WORK REQUIRED
Copy each line of the records below, from the first through the one that contains "Click the パナソニック company link", exactly as written.

━━━━━━━━

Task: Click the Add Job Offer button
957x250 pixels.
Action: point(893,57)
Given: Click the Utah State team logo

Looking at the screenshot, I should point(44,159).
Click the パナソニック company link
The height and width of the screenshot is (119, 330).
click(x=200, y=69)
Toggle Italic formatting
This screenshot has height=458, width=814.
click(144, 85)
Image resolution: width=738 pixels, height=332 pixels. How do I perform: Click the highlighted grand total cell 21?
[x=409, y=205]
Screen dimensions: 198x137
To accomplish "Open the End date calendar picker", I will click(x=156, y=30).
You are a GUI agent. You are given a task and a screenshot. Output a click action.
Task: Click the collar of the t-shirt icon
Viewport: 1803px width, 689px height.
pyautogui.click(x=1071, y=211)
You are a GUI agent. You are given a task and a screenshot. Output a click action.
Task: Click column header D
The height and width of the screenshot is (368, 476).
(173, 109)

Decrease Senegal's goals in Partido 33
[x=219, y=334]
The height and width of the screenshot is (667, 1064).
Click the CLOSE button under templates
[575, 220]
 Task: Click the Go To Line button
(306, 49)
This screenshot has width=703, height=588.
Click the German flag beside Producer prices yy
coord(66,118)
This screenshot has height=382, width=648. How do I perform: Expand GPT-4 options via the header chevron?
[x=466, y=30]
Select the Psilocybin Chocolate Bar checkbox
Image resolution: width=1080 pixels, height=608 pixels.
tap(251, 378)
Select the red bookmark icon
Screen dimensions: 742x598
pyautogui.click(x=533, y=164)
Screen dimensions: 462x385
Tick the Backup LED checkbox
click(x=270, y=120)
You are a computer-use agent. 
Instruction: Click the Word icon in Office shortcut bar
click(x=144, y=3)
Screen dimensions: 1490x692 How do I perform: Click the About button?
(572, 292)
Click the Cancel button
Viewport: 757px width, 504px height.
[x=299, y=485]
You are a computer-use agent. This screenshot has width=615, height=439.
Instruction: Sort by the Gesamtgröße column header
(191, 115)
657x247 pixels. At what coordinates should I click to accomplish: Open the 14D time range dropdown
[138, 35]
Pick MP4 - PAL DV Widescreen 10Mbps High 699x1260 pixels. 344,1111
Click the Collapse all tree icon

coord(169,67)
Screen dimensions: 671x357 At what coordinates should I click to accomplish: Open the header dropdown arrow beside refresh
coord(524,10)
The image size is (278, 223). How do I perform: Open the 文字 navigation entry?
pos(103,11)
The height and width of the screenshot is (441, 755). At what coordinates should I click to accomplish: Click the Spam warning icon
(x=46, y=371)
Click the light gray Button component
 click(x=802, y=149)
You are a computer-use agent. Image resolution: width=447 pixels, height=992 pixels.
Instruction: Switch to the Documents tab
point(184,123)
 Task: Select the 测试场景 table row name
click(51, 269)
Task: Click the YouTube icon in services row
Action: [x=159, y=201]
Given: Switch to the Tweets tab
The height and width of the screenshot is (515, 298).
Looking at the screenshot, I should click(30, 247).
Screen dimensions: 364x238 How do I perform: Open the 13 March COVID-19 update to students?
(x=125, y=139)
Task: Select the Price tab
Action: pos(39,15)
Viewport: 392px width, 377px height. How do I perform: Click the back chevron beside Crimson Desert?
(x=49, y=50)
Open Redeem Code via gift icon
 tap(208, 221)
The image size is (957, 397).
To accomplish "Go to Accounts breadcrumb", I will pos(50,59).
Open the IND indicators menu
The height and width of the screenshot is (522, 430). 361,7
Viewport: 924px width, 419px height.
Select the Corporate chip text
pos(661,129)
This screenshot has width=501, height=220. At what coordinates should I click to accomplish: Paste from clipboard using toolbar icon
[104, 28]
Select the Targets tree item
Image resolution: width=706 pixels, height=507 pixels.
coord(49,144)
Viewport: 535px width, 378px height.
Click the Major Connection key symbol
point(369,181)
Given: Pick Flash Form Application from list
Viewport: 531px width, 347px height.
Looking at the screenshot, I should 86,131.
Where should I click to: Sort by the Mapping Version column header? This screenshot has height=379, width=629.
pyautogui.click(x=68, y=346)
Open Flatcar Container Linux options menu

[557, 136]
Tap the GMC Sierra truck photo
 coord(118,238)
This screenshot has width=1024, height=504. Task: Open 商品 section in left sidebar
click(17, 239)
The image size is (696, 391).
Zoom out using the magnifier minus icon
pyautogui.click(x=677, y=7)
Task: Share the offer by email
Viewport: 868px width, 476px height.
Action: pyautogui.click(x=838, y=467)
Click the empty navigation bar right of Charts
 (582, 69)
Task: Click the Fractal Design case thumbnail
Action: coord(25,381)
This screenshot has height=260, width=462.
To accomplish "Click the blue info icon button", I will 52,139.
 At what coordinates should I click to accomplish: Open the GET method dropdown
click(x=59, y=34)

━━━━━━━━

RESULT OF THE EXERCISE
Task: Click the Add Job Offer button
957x250 pixels.
Action: point(893,57)
Given: Click the Utah State team logo

Looking at the screenshot, I should point(44,159).
Click the パナソニック company link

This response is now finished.